“Ya, mestinya tidak seperti itu. Justru kalau kita bandingkan yang ditinggalkan Orde Baru, ini saya melihat ke data yang dirilis oleh TII,” kata Agus di sela-sela acara Final Festival Lagu Suara Lagu Anti-Korupsi (Saksi) di Jakarta, Jumat (30/11) malam.
Agus membeberkan, pada tahun 1999 atau setahun setelah Orde Baru runtuh, skor IPK Indonesia hanya 17. Skor tersebut membuat Indonesia berada pada urutan akhir dibanding negara-negara Asia. Namun, secara perlahan, skor IPK Indonesia perlahan membaik. Pada 2017, skor IPK Indonesia mencapai angka 37.
“Kalau di tahun 1999, relatif baru ditinggalkan oleh orde baru, itu CPI (Corruption Perception Index)skornya hanya 17. Secara pelan-pelan CPI kita naik,” katanya.
Agus mengaku prihatin dengan skor IPK Indonesia yang naik secara perlahan. Meski demikian, jika dibanding 1999, pemberantasan korupsi saat ini jauh lebih baik.
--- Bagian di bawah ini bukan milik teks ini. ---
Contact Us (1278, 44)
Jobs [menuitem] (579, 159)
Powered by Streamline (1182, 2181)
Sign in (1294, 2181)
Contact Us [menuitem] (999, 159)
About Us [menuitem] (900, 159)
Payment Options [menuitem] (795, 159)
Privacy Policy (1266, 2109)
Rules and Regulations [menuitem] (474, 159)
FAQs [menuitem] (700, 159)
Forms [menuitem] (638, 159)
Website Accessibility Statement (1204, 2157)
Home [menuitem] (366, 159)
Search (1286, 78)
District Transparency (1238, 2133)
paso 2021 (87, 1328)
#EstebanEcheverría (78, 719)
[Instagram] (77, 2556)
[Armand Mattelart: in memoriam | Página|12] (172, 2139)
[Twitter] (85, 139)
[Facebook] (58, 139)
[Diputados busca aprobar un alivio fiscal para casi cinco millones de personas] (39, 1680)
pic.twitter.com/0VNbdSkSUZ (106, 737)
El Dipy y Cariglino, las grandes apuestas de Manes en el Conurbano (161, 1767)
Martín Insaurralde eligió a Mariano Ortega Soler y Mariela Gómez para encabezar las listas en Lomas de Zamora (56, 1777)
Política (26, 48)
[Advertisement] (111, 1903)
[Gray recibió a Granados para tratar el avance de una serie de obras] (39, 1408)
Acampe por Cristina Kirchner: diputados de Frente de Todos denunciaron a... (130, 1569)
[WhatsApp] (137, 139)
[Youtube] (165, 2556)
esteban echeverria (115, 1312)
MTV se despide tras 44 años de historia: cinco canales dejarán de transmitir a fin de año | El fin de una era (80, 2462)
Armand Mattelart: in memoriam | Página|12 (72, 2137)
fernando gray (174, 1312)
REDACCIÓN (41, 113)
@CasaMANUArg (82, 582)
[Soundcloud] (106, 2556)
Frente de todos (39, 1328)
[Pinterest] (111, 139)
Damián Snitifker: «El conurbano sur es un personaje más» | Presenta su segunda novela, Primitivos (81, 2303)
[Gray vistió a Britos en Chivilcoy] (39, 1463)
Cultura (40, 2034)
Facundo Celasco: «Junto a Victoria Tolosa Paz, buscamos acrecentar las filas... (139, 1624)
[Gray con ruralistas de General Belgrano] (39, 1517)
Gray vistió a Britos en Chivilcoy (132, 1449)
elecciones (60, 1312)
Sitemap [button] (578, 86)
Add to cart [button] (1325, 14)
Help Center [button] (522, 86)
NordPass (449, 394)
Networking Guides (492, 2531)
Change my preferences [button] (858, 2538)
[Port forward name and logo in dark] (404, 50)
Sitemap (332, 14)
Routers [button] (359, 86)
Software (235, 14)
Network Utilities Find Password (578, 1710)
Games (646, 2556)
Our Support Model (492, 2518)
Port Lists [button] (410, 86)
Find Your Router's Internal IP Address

Setidaknya, skor IPK Indonesia saat ini berada di peringkat ke-4 diantara negara-negara Asia Tenggara.
“Pelan-pelannya itu kita masih prihatin. Karena kita harus cepat. Pelan-pelan kita naik. Tahun 1999 Indonesia ada di peringkat paling bawah di Asia. Sekarang kalau di ASEAN, Indonesia ada di peringkat 4. Di atas kita ada Singapura, Malaysia 51 skornya, Brunei, baru kita. Jadi dulu Vietnam, Fiilipina di atas kita sekarang sudah di bawah kita,” katanya.
Untuk itu, Agus mengajak seluruh elemen masyarakat untuk bersama-sama berupaya memberantas korupsi. KPK sendiri mendorong pemerintah dan DPR segera merevisi UU no 20 tahun 2001 tentang Pemberantasan Tindak Pidana Korupsi atau UU Tipikor.
“Tapi masih banyak hal yg harus kita perbaiki,” tegasnya.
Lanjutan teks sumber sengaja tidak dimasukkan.